Scientists unveiled on Sunday the first direct evidence that massive floods deep below Antarctica's ice cover are accelerating the flow of glaciers into the sea.
How quickly these huge bodies of ice slide off the Antarctic and Greenland land masses into the ocean help determine the speed at which sea levels rise.
The stakes are enormous: An increase measured in tens of centimeters could wreak havoc for hundreds of millions of people living in low-lying deltas and island nations around the world.
Researchers discovered only recently that inaccessible subglacial lakes in Antarctica periodically shed huge quantities of water.
Data collected by a satellite launched in 2003 - the Ice, Cloud and Land Elevation Satellite, or ICESat - revealed a complex network of subglacial plumbing in which water periodically cascades from one hidden reservoir to another.
But the new study, published online in the journal Nature Geoscience, is the first to measure the potential impact of this invisible flooding on sea-bound glaciers.
A trio of scientists led by Leigh Stearns of the Climate Change Institute at the University of Maine matched ICESat data against a nearly 50-year record of how fast the Byrd Glacier in East Antarctica has moved toward the sea.
They discovered that during the same 14-month period that 1.7 cubic km of water cascaded through subglacial waterways, the 75-km long glacier downstream pick up speed, moving about 10 percent faster.

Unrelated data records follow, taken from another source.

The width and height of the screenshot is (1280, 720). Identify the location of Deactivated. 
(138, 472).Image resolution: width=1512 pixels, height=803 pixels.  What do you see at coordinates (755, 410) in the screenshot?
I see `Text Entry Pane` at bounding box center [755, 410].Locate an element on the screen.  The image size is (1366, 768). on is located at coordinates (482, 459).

"Our findings provide direct evidence that an active lake drainage system can cause large and rapid changes in glacier dynamics," the researchers concluded.
"Water acts as a lubricant, reducing friction at the base of the ice and making ice flow faster," explained Helen Fricker of the Scripps Institution of Oceanography of California in a commentary, also in Nature Geoscience.
"The timing of the onset of speed up matched that of the lake drainage, and the slow-down coincided with the flood cessation," she noted.
The study adds to growing scientific concern about the pace at which glaciers are melting into the seas.
Two forces - both driven by global warming - cause sea levels to rise. One is thermal expansion of sea water.
The UN Intergovernmental Panel on Climate Change (IPCC) warned last year that thermal expansion will push sea levels up 18 to 59 cm by 2100, enough to wipe out several small island nations and severely disrupt low-lying mega deltas in Asia and Africa.
But the report failed to take into account the impact of the second force: additional water from melting sources of ice.
The ice sheet that sits atop Greenland, for example, contains enough water to raise world ocean levels by seven meters.
Even the gloomiest global warming predictions do not include such a scenario.
But recent studies suggest that runoff from the Antarctic and Greenland ice sheets could drive sea levels higher than once thought, one reason the IPCC decided to remove the upward bracket from its forecast.